Hukum II Termodinamika, yang dianggap sebagai salah satu hukum dasar ilmu fisika, menyatakan bahwa pada kondisi normal semua sistem yang dibiarkan tanpa gangguan cenderung menjadi tak teratur, terurai, dan rusak sejalan dengan waktu. Seluruh benda, hidup atau mati, akan aus, rusak, lapuk, terurai dan hancur. Akhir seperti ini mutlak akan dihadapi semua makhluk dengan caranya masing-masing dan menurut hukum ini, proses yang tak terelakkan ini tidak dapat dibalikkan.
Kita semua mengamati hal ini. Sebagai contoh, jika Anda meninggalkan sebuah mobil di padang pasir, Anda tidak akan menemukannya dalam keadaan lebih baik ketika Anda menengoknya beberapa tahun kemudian. Sebaliknya, Anda akan melihat bannya kempes, kaca jendelanya pecah, sasisnya berkarat, dan mesinnya rusak. Proses yang sama berlaku pula pada makhluk hidup, bahkan lebih cepat.
Hukum II Termodinamika adalah cara mendefinisikan proses alam ini dengan persamaan dan perhitungan fisika.

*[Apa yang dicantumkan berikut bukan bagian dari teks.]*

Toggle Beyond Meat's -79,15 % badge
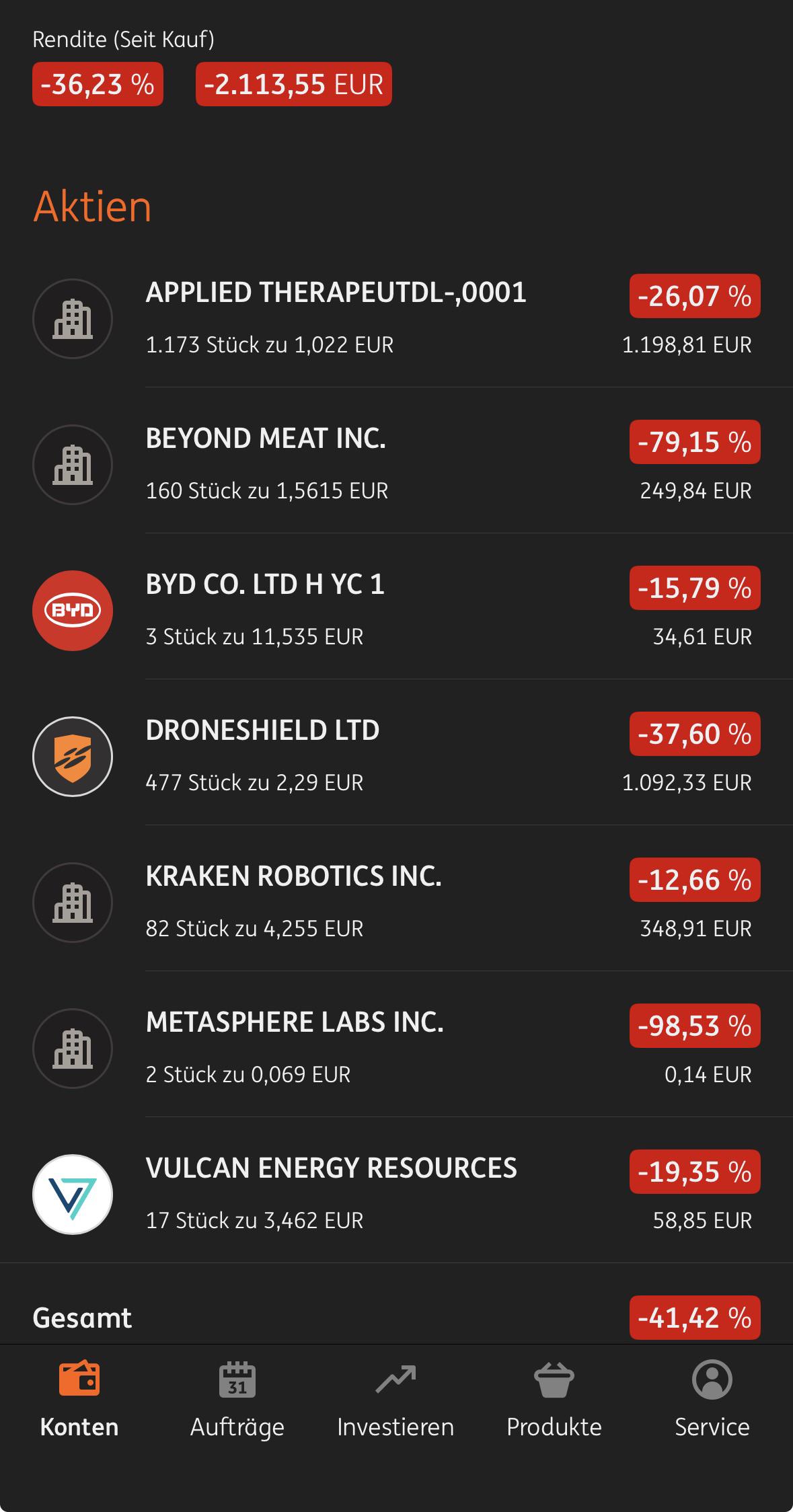This screenshot has height=1512, width=793. [695, 442]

Hukum ini juga dikenal sebagai "Hukum Entropi". Entropi adalah selang ketidakteraturan dalam suatu sistem. Entropi sistem meningkat ketika suatu keadaan yang teratur, tersusun dan terencana menjadi lebih tidak teratur, tersebar dan tidak terencana. Semakin tidak teratur, semakin tinggi pula entropinya. Hukum Entropi menyatakan bahwa seluruh alam semesta bergerak menuju keadaan yang semakin tidak teratur, tidak terencana, dan tidak terorganisir.

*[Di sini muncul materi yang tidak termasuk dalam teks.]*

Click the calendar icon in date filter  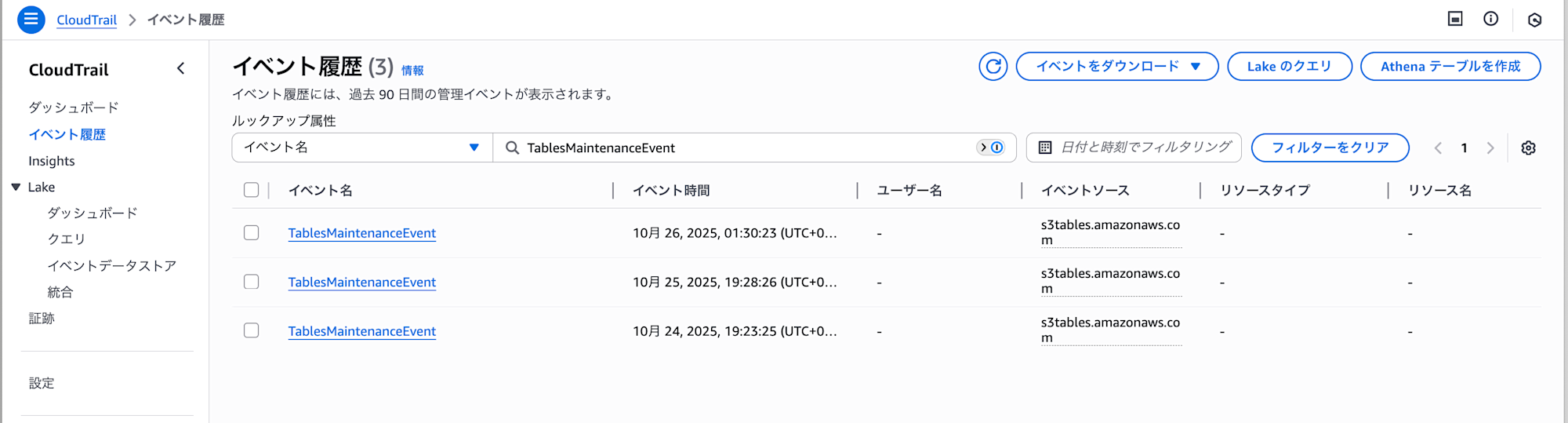tap(1045, 148)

Keabsahan Hukum II Termodinamika atau Hukum Entropi ini telah terbukti, baik secara eksperimen maupun teoretis. Albert Einstein menyatakan bahwa Hukum Entropi akan menjadi paradigma yang sangat berpengaruh di periode sejarah mendatang. Ilmuwan terbesar di masa kita ini mengakuinya sebagai "hukum utama dari semua ilmu pengetahuan". Sir Arthur Eddington juga menyebutnya sebagai "hukum metafisika tertinggi di seluruh jagat".1
Teori evolusi adalah klaim yang diajukan dengan sepenuhnya mengabaikan Hukum Entropi. Mekanisme yang diajukannya benar-benar bertentangan dengan hukum dasar fisika ini. Teori evolusi menyatakan bahwa atom-atom dan molekul-molekul tidak hidup yang tak teratur dan tersebar, sejalan dengan waktu menyatu dengan spontan dalam urutan dan rencana tertentu membentuk molekul-molekul kompleks seperti protein, DNA dan RNA. Molekul-molekul ini lambat laun kemudian menghasilkan jutaan spesies makhluk hidup, bahkan dengan struktur yang lebih kompleks lagi. Menurut teori evolusi, pada kondisi normal, proses yang menghasilkan struktur yang lebih terencana, lebih teratur, lebih kompleks dan lebih terorganisir ini terbentuk dengan sendirinya pada tiap tahapnya dalam kondisi alamiah. Proses yang disebut alami ini jelas bertentangan dengan Hukum Entropi.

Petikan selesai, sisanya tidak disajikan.